The appeal of this bodacious behind is delicately balanced between the athletic prowess it takes to maintain and its seemingly effortless, natural form — Meloni as both jock and idealized sculpture. Victoria, my pal who can’t stop staring at the thing, says, “It’s like someone took the idea for a Perfect Ass and synthesized it in a lab.” Others echo this claim to platonic greatness: “It’s just… so nice,” says Connor. “It’s just so perfect you want to bite it,” Andrew says. “Two perfect scoops of vanilla ice cream as served by god,” Jameson declares. Rachel shares this celestial view, having once tweeted: “Chris Meloni’s ass is why I get up in the morning.”
But a 23-year-old male friend in Ottawa, who prefers to remain anonymous, has an appreciation grounded in anatomy. “Literally the only thing that kept teenage me watching Oz from beginning to end” was Meloni’s thicc booty, he tells me. It’s “big, but not disproportionate,” he says, and “very functional — he looks great when he (used to) post kickboxing stuff on Instagram.”
He’s not alone in valuing the ability of the ass as much as its shape. The oldest Meloni bum-thirst I could find is a clip from 1st & Ten, a 1984 to 1991 HBO sitcom about the fictional football team the California Bulls, labeled “Chris Meloni Football Ass.” (In real life, Meloni was captain and quarterback of his 1978 high school team, storied in the hometown for going undefeated.)

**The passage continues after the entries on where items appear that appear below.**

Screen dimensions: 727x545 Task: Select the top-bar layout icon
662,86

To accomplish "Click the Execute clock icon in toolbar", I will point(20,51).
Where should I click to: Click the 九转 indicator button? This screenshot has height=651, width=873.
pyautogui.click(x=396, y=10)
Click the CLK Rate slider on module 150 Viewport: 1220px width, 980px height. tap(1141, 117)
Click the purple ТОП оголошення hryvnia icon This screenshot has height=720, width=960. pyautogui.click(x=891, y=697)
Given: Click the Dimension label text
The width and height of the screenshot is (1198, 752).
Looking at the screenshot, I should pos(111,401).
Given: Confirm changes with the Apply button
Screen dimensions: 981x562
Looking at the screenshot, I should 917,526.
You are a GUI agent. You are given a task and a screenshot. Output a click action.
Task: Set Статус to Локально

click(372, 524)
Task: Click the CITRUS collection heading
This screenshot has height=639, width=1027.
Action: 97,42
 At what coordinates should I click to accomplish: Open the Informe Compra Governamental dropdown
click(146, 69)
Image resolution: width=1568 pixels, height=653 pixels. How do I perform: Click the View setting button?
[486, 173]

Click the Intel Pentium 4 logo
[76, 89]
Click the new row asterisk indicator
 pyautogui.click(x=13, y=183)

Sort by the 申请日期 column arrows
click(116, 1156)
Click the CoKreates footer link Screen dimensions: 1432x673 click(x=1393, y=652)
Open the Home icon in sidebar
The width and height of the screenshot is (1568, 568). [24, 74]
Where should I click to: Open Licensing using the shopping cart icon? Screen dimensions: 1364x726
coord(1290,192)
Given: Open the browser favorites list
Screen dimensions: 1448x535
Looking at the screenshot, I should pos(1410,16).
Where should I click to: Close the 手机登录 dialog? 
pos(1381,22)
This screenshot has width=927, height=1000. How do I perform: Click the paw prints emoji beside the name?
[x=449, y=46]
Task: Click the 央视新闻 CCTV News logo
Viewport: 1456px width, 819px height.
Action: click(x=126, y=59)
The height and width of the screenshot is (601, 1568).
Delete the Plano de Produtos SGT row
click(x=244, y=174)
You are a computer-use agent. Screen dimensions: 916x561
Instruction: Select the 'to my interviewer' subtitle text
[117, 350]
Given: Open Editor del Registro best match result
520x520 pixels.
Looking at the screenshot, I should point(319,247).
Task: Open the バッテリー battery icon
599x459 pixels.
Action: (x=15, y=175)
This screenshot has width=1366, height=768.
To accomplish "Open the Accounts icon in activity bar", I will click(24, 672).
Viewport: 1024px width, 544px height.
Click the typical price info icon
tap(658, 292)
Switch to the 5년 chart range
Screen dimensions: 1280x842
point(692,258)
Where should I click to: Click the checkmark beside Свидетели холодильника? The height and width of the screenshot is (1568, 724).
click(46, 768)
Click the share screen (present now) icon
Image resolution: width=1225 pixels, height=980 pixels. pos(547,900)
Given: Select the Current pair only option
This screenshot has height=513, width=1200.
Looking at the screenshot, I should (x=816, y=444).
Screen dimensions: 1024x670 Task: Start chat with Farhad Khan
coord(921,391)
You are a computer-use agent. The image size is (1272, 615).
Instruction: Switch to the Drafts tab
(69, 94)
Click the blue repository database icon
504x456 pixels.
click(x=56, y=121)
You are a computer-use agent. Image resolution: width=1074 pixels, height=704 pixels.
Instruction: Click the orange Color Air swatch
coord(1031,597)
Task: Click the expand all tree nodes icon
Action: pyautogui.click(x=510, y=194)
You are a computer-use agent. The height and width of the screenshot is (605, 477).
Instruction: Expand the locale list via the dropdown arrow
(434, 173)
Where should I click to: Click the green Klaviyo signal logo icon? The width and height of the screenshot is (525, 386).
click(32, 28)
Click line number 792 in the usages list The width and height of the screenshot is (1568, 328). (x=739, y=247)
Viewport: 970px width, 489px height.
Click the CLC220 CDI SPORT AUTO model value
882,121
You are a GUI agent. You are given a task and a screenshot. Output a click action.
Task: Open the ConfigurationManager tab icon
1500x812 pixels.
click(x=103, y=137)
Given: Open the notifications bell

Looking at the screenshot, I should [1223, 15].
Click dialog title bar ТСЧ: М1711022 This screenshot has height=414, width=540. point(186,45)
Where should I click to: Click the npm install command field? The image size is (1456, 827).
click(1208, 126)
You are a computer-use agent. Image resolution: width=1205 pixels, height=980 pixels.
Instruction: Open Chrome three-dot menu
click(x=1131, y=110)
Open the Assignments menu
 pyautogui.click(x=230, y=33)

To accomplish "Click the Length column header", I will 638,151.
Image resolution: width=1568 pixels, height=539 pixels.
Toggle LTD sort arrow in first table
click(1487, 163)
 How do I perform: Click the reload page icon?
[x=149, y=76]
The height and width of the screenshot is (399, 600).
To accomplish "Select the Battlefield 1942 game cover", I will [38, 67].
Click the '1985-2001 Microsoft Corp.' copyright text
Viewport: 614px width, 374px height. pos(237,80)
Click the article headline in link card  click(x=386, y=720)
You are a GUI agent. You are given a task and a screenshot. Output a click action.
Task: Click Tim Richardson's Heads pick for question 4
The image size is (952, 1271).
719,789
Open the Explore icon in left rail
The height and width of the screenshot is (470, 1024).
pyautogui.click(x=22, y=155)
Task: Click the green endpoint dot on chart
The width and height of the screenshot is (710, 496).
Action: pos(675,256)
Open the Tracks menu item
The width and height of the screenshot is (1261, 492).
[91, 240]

Surely, there’s no wrong way to adore Meloni’s greatest asset. Though if we’re in near-universal agreement regarding its allure (only a single acquaintance of mine voiced some dissent, saying he prefers butts that are smaller, darker and less hairy), it’s probably because of how his career has aligned with the evolution of the male body in pop media. He was goofy, daring and uninhibited enough to give us all the juicy caboose we didn’t realize we were missing, to become the principal subject of a multiplying but communal gaze: You are transfixed regardless of gender and orientation, either with lust in your heart or just scientific curiosity. That his curvy glutes made him a simultaneous sex symbol for gay teens growing up on Oz and moms addicted to SVU sums it up — this ass is a party that goes all night, and everyone is invited.
So thank you, king, for showing us the virtuous path to posterior bliss. May your return to the role of Elliot Stabler in a Law & Order spinoff be the most butt-forward project on your list of credits to date.
Yeah, the bigshot producer’s name is “Dick,” but we know who the real star is.